— begin Dataset entries —

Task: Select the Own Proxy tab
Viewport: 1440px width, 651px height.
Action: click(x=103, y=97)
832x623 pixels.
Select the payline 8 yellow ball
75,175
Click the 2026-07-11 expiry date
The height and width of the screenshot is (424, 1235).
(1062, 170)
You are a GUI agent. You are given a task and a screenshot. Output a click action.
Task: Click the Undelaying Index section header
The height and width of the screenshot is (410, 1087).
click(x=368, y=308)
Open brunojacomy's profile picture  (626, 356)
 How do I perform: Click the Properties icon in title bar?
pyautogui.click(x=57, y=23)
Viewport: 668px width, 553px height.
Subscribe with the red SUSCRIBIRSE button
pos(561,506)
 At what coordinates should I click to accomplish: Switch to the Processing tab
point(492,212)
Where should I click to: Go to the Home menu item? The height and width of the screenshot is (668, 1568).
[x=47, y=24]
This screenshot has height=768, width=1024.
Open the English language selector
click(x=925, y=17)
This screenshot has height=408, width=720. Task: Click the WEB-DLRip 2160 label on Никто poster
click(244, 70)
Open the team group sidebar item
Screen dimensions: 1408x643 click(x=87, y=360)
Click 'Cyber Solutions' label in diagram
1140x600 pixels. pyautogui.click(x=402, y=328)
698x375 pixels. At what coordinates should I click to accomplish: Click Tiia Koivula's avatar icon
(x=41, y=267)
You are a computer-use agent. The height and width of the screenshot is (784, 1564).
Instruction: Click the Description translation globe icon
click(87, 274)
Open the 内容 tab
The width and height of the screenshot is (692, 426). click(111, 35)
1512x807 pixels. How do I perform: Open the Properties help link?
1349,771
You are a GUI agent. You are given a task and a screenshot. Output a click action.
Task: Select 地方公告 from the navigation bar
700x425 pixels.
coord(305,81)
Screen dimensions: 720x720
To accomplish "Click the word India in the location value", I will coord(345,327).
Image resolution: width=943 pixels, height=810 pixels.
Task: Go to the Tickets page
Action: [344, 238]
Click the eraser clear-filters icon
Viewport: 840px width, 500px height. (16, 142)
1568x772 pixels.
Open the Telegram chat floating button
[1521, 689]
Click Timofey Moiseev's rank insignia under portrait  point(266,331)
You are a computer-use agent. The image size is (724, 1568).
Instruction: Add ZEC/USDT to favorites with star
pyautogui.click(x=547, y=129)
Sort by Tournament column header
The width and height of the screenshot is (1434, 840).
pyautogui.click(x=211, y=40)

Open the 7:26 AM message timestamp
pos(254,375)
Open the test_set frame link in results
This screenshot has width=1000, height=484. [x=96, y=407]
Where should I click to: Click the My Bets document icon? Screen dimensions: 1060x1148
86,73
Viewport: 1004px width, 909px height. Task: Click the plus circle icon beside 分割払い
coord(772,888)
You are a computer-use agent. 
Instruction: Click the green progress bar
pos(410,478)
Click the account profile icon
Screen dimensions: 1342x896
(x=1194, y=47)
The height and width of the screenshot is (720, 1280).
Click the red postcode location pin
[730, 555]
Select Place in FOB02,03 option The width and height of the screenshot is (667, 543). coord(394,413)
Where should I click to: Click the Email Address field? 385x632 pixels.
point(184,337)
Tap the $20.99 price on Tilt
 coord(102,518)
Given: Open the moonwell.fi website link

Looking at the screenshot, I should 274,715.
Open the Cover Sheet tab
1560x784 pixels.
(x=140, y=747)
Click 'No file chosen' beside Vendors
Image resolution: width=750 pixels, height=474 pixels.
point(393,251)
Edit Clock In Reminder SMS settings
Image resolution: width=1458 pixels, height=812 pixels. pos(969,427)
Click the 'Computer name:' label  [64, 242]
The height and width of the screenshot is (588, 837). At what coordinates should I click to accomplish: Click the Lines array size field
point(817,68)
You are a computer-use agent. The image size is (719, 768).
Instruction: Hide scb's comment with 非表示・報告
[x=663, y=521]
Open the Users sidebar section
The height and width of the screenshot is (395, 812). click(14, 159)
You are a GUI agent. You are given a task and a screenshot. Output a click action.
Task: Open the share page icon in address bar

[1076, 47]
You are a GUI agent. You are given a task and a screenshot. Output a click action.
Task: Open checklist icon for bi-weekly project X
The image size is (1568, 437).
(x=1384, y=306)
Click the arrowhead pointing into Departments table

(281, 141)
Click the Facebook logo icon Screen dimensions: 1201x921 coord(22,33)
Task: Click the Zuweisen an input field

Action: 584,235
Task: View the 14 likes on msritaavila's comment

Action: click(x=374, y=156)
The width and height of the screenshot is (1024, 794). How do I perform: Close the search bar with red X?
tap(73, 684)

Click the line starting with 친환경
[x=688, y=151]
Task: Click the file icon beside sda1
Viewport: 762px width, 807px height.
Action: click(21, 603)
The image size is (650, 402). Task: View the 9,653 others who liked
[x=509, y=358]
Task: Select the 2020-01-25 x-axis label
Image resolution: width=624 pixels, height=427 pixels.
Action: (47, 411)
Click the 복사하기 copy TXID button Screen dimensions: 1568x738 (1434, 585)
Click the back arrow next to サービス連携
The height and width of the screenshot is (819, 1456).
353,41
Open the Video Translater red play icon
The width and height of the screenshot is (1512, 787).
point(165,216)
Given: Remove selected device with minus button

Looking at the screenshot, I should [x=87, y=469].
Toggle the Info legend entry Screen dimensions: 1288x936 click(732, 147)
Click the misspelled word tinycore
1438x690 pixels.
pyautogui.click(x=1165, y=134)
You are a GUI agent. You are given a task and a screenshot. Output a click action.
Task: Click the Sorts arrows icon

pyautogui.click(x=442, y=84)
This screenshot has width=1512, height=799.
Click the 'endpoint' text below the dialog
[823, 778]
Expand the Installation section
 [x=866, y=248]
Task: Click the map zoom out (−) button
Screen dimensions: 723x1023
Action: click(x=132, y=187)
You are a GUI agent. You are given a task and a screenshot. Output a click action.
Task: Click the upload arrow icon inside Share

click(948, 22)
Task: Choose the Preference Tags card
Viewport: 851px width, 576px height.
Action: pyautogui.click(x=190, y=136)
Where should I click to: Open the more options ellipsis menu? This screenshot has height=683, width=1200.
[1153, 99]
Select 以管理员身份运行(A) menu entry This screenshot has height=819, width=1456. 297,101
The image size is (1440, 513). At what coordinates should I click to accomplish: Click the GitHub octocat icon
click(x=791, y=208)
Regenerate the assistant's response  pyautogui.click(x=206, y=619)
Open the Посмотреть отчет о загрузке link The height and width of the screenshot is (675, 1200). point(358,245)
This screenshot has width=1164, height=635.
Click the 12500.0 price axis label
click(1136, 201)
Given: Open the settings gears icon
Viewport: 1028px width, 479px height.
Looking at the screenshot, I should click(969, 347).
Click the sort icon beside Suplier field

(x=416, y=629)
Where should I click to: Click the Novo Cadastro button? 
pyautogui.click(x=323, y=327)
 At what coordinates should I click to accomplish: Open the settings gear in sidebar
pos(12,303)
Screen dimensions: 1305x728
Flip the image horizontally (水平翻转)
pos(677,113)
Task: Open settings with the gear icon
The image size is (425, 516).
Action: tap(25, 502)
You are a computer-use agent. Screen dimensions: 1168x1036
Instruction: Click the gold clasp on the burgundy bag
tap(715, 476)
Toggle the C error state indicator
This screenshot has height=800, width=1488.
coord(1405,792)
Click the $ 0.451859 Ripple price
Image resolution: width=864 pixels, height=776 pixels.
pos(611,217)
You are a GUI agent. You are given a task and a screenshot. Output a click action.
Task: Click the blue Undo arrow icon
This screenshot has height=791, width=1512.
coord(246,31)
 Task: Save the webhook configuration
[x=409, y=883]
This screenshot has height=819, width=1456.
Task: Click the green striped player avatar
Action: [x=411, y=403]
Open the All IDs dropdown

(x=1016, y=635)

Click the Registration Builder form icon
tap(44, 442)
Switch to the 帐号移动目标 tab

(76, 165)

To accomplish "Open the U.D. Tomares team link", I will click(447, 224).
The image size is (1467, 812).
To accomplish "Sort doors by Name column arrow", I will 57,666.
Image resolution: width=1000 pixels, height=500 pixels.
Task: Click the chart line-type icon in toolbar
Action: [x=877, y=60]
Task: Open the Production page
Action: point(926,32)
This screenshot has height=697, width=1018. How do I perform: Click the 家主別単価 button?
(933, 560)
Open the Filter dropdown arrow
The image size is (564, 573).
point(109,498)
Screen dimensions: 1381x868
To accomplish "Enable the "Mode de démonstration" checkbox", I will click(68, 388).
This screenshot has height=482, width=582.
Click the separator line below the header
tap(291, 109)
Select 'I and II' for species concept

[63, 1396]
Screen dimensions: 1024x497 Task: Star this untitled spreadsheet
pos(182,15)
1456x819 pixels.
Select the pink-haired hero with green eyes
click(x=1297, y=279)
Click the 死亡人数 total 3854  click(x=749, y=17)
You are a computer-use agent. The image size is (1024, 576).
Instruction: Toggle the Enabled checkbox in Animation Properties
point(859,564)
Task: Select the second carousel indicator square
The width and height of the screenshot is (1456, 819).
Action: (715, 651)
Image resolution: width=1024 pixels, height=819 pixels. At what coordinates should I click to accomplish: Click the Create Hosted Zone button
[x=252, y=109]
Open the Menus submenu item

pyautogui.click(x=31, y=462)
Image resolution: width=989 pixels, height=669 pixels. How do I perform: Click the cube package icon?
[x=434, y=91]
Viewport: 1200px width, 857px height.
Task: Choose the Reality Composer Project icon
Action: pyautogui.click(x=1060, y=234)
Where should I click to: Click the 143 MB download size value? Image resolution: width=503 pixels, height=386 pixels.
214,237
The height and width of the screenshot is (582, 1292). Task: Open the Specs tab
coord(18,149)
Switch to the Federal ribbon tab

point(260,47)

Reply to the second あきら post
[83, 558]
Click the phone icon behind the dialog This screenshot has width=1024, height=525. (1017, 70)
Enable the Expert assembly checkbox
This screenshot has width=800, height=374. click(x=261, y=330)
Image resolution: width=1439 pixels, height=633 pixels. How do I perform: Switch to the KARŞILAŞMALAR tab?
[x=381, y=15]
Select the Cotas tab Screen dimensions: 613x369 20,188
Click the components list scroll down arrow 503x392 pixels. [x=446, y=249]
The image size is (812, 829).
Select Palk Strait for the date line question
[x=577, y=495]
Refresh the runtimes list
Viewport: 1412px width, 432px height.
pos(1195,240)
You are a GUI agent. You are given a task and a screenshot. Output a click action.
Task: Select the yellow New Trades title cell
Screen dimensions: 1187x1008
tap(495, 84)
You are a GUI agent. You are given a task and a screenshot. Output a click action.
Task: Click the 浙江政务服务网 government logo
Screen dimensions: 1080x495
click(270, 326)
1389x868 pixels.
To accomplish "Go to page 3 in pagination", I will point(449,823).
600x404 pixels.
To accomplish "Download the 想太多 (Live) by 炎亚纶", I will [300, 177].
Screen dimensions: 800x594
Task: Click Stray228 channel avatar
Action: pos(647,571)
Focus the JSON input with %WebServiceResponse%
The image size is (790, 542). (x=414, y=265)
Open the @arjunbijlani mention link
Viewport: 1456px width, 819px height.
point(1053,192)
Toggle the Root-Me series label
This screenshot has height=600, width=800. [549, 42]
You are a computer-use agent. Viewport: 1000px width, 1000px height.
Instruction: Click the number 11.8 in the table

— end Dataset entries —

#### Your objective
Turn the stretch of the listing above, from the line containing "Screen dimensions: 1381x868" through the line containing "pos(182,15)", into a numbered list, leaving out any blank lines.

#### Output below
1. Screen dimensions: 1381x868
2. To accomplish "Enable the "Mode de démonstration" checkbox", I will click(68, 388).
3. This screenshot has height=482, width=582.
4. Click the separator line below the header
5. tap(291, 109)
6. Select 'I and II' for species concept
7. [63, 1396]
8. Screen dimensions: 1024x497 Task: Star this untitled spreadsheet
9. pos(182,15)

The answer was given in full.